An Urdu and Hindi short story writer born on 23rd November, 1914, Krishan Chandar has written 30 short stories and also around 20 novels. Educated at the Forman Christian College, initially he started writing English but after he was given the post of editor of an Urdu Magazine, he chose Urdu as a means to express himself. A humanist, he wrote against power abuses and his work on the massacre that took place during the separation of the subcontinent is one of the finest and deepest literatures on the topic. He passed away on March 8th, 1997. “Shikast” and “Matti ki sanam” are some of his most beautiful novels.
Born on 21st August, 1915, Ismat Chugtai was one of the fiercest and outspoken Urdu writers. Her spirit of independence was the reason she explored topics in her writing that were deemed obscene and taboo for women. An inspiration to the younger generation of writers, her passionate writing is the reason she was seen as the voice of the weak. “Angaaray” and “Lihaaf” are two of her greatest works, the latter causing so much conspiracy that she was eventually called to court, where under immense pressure she won her case. She died in Mumbai on October 24th, 1991.

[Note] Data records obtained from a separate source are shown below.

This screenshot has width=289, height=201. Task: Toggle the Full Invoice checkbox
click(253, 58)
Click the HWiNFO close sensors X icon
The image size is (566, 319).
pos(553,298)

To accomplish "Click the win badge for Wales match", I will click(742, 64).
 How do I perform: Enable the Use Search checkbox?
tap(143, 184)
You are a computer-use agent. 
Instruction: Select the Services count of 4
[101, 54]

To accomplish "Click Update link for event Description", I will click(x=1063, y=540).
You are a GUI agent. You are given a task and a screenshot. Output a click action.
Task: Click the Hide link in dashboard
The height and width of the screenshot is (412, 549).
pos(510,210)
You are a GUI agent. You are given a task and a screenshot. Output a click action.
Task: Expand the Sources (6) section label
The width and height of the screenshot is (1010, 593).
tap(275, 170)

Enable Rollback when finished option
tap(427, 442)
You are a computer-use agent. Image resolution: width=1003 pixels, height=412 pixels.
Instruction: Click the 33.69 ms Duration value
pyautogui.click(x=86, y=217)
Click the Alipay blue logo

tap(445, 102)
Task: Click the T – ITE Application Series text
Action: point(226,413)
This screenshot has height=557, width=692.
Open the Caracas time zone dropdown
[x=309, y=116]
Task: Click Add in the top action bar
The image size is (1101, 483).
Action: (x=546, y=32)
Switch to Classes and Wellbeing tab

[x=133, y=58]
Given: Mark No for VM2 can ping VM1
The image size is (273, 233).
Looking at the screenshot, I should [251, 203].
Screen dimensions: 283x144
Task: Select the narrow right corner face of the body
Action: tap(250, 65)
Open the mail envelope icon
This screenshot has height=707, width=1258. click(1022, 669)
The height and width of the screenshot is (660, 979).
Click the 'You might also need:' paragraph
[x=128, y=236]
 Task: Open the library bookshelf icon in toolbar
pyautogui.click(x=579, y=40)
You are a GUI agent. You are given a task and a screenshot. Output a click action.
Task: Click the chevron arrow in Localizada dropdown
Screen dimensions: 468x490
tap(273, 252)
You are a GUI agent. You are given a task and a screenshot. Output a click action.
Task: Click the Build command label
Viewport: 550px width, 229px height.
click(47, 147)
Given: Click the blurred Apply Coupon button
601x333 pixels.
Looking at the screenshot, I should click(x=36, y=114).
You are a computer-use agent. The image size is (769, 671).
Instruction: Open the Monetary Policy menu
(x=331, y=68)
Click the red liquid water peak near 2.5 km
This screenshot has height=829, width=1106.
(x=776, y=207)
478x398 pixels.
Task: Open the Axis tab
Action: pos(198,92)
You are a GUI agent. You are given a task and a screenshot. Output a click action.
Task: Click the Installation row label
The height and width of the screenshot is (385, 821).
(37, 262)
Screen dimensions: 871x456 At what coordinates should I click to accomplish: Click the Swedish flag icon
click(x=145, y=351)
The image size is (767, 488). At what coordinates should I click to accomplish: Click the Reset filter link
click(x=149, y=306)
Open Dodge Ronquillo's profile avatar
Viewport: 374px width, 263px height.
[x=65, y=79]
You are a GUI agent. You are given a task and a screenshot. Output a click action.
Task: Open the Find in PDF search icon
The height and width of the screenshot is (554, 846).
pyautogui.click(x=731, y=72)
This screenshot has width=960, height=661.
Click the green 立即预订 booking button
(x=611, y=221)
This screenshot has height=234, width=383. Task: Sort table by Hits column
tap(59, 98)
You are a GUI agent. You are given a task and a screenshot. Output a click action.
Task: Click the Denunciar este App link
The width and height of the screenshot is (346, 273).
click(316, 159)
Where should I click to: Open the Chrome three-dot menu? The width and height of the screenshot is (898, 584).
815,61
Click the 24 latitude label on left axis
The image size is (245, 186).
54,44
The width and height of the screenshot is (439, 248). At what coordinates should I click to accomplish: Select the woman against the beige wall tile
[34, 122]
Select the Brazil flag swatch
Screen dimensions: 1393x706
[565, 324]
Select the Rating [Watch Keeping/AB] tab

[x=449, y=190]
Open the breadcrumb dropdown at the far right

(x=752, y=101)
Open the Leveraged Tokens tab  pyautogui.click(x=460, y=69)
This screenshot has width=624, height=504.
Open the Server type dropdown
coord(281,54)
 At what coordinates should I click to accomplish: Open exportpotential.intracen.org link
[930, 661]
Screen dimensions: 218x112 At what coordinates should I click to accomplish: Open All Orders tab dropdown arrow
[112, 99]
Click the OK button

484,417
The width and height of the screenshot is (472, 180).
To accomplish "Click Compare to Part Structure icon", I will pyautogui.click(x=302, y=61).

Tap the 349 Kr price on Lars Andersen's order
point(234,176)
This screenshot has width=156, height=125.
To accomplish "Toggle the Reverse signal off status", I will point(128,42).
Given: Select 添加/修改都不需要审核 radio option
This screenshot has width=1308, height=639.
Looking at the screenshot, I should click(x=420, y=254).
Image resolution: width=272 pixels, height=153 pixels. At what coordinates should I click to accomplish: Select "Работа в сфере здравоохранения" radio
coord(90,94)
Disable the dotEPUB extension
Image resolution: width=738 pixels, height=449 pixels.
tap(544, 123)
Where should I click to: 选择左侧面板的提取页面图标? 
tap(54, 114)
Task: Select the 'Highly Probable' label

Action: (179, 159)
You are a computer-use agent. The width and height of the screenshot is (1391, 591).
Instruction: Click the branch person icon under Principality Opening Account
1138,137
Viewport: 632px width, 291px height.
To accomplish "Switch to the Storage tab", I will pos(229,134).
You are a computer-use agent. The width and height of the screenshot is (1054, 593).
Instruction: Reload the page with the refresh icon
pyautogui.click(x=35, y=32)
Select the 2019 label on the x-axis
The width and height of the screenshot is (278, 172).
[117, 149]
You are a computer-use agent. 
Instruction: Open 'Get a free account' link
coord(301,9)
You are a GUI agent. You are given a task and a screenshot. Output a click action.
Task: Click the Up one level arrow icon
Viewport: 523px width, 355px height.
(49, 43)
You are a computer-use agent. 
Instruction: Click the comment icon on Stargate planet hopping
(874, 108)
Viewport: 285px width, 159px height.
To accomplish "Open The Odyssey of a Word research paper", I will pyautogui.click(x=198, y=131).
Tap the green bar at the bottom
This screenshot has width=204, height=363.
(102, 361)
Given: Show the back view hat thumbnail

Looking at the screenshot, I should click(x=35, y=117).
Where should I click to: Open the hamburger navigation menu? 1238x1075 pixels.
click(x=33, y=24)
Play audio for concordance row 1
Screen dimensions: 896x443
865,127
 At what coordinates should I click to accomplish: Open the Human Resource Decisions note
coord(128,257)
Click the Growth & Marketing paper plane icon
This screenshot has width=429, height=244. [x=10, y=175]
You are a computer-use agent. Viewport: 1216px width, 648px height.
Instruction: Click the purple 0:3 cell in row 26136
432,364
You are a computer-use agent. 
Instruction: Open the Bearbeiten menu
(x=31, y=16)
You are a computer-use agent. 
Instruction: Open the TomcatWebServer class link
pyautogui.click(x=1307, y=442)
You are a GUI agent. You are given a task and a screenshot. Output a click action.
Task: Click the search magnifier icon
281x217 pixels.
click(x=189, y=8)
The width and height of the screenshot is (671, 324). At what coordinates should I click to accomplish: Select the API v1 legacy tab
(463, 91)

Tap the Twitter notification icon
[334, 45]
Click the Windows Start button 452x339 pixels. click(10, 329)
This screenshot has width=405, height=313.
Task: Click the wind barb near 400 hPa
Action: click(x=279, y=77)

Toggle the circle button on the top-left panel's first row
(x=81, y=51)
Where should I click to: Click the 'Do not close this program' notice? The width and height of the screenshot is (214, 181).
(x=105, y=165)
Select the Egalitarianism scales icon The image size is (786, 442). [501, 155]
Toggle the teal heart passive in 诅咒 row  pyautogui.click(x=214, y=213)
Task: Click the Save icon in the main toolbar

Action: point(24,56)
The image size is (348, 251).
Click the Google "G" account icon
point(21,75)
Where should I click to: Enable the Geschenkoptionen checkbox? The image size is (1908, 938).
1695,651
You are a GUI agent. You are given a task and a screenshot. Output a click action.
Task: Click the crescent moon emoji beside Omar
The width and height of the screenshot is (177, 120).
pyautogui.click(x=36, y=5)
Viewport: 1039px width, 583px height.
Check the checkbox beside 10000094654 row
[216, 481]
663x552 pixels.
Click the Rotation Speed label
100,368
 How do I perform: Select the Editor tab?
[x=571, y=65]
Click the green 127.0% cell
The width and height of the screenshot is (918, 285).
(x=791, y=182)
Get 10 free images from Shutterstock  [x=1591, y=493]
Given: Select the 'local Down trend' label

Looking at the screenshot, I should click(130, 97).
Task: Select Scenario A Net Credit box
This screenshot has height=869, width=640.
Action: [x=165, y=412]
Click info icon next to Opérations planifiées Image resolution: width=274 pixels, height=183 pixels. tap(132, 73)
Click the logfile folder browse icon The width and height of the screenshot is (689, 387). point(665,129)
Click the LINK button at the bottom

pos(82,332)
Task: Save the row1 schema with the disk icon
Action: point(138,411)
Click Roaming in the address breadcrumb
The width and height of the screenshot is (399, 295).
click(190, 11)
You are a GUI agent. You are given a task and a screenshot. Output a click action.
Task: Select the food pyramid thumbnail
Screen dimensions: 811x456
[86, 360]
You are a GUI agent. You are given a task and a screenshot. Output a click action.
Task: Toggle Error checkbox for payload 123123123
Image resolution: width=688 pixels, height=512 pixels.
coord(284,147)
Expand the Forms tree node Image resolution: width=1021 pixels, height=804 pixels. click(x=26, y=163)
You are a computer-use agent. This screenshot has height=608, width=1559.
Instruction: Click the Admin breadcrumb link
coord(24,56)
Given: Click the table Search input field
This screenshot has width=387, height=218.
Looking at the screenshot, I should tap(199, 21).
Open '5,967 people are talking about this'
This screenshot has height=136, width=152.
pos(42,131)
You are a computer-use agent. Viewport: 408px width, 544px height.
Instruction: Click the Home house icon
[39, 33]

Dhanpat Rai commonly known as Munshi Premchand born on 31st July, 1880, is famous for his Urdu and Hindi writing skills. He wrote many plays, short stories and essays. He was nicknamed “The Emperor of Novels”. Before him literature consisted of fairy tales of King, queens, magical creature but he was the first writer to base his novels on the rural life of peasants and other daily life examples. He also refused to use complex Sanskrit, as was common in those days which is the reason many critics refuse to give him the prestige and respect he deserves. He used simple language and his novels were well described and easy to read. They were about the daily life of people and not heroes and villains. “Niramala”, “Godan”, “Saut” and “Pariksha” are a few of his works. “Kafan”, “Mantra” and “Poos ki Raat” are stories about people’s daily lives. He died on 8th October, 1936.